On October 29th, 2025, the Federal Reserve lowered the federal funds rate for the second consecutive time, reducing it by a quarter point to set the target range at 3.75%-4.00%. The next opportunity for a potential rate cut will be at the upcoming Federal Open Market Committee (FOMC) meeting on December 9–10, 2025. Although many investors and economists expect another reduction, Chair Jerome Powell emphasized that it is “not a foregone conclusion,” and recent remarks from other Fed officials reveal differing opinions on whether a cut will happen.

Investors are divided on whether the Federal Reserve will cut interest rates at its next meeting, as uncertainty from missing economic data due to the government shutdown clouds the outlook. Normally, the central bank’s intentions are clearer, but with inflation and labor market data unavailable, disagreement among officials about monetary policy is increasing.

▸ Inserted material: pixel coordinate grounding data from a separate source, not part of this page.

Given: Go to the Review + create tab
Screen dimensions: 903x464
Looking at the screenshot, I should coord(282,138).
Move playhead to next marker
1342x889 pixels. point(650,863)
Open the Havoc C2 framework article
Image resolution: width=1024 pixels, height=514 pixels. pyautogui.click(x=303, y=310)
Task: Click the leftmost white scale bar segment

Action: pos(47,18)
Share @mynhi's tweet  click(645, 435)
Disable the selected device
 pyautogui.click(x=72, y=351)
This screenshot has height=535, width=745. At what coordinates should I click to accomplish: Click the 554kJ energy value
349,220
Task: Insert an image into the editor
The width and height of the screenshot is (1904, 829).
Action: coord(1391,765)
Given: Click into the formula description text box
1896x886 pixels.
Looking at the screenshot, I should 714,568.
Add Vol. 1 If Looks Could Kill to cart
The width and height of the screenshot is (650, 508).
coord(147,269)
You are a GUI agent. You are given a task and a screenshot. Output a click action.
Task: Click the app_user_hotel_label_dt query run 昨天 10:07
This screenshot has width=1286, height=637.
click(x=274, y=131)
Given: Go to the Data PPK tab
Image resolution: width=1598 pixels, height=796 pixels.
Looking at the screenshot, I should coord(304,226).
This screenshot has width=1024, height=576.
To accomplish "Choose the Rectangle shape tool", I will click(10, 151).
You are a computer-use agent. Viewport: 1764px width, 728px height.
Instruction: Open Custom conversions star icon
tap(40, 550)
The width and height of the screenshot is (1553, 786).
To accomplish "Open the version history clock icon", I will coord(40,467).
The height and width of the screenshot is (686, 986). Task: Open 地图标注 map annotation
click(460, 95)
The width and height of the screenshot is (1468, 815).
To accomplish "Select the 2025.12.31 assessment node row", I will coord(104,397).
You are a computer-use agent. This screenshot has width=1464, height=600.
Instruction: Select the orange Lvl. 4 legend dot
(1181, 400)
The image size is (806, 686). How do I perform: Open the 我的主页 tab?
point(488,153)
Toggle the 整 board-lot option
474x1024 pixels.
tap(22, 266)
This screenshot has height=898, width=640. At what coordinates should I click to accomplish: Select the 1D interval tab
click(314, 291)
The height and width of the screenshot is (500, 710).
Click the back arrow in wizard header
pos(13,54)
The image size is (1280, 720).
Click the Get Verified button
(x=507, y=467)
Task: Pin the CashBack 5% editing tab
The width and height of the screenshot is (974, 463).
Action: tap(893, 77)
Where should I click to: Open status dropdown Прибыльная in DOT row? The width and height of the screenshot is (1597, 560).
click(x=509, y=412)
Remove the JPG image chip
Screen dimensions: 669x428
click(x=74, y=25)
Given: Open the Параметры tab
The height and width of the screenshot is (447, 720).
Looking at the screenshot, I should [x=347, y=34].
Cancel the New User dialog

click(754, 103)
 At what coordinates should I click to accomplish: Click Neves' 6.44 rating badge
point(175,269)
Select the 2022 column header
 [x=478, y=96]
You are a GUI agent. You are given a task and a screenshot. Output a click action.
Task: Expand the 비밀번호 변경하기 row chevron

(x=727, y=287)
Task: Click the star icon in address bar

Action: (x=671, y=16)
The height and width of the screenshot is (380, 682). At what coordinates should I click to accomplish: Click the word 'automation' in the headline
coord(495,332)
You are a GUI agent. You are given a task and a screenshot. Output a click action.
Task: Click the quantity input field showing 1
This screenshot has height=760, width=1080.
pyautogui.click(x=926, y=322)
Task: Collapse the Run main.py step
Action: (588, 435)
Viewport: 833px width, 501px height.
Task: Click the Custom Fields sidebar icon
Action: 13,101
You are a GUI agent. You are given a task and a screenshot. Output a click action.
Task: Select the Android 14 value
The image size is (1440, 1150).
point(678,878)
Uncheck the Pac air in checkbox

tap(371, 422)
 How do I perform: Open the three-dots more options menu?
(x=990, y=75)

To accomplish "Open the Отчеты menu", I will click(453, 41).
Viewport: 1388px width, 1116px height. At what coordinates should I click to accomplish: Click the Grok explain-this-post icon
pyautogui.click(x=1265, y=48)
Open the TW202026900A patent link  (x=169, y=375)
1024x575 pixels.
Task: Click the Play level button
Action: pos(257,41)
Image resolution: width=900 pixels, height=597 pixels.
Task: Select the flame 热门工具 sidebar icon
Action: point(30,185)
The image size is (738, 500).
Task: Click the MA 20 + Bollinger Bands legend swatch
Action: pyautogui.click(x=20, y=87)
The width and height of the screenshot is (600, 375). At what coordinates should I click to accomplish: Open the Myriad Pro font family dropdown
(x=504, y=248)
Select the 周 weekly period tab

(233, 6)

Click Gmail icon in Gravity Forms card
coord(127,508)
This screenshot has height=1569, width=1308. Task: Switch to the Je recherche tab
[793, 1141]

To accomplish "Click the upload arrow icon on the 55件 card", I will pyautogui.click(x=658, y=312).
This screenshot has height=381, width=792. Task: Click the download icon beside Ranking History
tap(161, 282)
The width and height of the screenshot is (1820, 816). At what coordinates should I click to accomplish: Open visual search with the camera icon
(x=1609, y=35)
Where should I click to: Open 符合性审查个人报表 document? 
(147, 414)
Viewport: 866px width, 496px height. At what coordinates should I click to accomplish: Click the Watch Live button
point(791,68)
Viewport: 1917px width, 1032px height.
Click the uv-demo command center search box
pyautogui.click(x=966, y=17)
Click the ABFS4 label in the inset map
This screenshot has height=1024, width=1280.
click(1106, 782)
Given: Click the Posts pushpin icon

Investors are pegging the odds of a December rate cut at 46%. That means a 54% chance that the Fed will hold steady. A week ago, the odds of a rate cut were implied to be 67%, marking a significant departure from a month ago, when investors were estimating nearly a 95% chance of a cut.

Key employment reports for September and October were not released due to Bureau of Labor Statistics staff being furloughed. Additionally, the September Job Openings and Labor Turnover report was missing. On the inflation side, producer price index reports for both September and October were not published. While the consumer price index for September became available, the release of October’s CPI report was delayed.

The timing for the release of most reports remains uncertain; however, the Bureau of Labor Statistics has stated that the September employment report will be published on November 20. Should the September jobs report indicate significant weakness, there will likely be increased pressure to consider a rate cut in December. Conversely, if data suggest a continuation of the current “low fire, low hire” trend, Chair Powell could reasonably argue for pausing further rate reductions.